Momper machte US-Wahlkampf, Lux und Herrmann versenken Jamaika

Der Streit um Barack Obama, der in Berlin vor prominenter Kulisse reden will, hat das Gedächtnis Walter Mompers aufgefrischt. Der Parlamentspräsident erinnerte sich daran, wie er im September 1983 dem schwarzen US-Bürgerrechtler Jesse Jackson das wilde Kreuzberg zeigte. Der war auf Europa-Tour, um die farbigen „Exil-Amerikaner“ zu ermuntern, sich in die Wahllisten einzutragen. Sie sollten damit Jacksons Präsidentschaftskandidatur für die Demokraten unterstützen. „Amerikas Neger wollen mehr Macht“, beschrieb der Tagesspiegel die politische Lage. Momper, damals Kreuzberger SPD-Bezirkschef, brachte Jackson mit Punks, türkischen Migranten und der Szene in der Oranienstraße in Kontakt. Ein Gespräch mit dem Regierenden Bürgermeister Richard von Weizsäcker fiel nur aus Zeitgründen aus. Jackson schaute sich noch die Mauer an und hielt im Zirkuszelt am Mariannenplatz eine Pressekonferenz ab. US-Präsident wurde der Weggefährte Martin Luther Kings allerdings nicht. za

 

Nicht alle Grünen wollen nach Jamaika. Benedikt Lux und Clara Herrmann, zwei jüngere Abgeordnete, hatten den Eindruck, in ihrer Partei sei etwas aus dem Gleichgewicht geraten. Das haben sie nun tendenziell wiederhergestellt. Lux und Herrmann verabredeten sich am Donnerstagabend mit den Linkspartei-Jungpolitikern Stefan Liebich und Benjamin Hoff, um Gemeinsamkeiten zu erkunden.
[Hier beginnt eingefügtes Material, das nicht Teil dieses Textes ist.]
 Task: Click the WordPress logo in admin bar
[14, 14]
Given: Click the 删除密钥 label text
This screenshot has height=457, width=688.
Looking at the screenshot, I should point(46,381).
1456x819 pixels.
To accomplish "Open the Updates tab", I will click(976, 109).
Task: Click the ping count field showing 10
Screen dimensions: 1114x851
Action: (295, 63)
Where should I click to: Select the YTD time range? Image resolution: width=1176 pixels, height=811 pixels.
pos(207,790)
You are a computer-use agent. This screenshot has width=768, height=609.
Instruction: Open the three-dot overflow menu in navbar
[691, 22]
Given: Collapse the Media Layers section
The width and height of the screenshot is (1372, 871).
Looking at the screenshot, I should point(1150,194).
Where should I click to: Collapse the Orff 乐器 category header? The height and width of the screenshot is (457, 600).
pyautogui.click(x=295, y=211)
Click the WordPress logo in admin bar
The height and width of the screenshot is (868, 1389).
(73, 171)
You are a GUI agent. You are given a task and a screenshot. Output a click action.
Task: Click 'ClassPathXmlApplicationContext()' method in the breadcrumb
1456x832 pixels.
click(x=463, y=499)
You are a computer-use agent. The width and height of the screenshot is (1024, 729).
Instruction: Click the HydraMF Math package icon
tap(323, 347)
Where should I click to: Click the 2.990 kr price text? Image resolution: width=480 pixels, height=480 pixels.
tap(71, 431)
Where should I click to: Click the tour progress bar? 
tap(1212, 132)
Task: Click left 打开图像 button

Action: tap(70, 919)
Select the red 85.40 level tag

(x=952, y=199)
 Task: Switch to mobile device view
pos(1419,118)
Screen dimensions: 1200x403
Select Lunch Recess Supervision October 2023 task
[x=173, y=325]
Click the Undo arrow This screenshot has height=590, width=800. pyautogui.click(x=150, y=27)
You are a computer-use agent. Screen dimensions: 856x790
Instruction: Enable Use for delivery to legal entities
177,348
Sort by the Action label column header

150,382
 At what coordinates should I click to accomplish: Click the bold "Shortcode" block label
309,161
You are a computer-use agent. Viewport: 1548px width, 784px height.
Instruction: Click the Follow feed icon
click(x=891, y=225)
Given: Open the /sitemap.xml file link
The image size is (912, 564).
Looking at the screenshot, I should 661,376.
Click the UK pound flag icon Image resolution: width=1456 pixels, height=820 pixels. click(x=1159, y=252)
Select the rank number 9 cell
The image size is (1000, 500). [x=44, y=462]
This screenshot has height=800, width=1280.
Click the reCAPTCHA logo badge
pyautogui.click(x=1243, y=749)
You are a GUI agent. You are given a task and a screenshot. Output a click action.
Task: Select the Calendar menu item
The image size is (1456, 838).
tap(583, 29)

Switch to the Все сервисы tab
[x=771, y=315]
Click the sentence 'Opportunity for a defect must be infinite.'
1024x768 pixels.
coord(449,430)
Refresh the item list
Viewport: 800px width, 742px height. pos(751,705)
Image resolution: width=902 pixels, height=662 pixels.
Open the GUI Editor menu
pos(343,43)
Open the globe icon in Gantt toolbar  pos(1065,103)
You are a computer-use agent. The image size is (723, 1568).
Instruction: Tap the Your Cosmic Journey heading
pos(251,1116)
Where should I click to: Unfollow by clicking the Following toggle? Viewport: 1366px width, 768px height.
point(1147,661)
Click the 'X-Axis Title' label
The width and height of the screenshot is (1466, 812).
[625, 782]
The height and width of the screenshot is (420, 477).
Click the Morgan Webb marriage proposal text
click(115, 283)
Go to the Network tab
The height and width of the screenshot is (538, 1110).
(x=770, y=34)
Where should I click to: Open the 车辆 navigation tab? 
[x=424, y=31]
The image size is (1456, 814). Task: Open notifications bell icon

Er wolle nicht, dass „links“ bei den Grünen zum Schimpfwort werde, sagte Lux, der viel von dem schwarz-grünen Bündnis in Steglitz-Zehlendorf hält. Herrmann sagte, sie wolle testen, wie die Atmosphäre mit den Jung-Linken war. Offenbar gut, der Abend dauerte lang in der Bar „Solar“ am Anhalter Bahnhof. In der Linksfraktion spotten sie, man müsse angesichts der Schwäche der SPD neue Partner in den Blick fassen. wvb.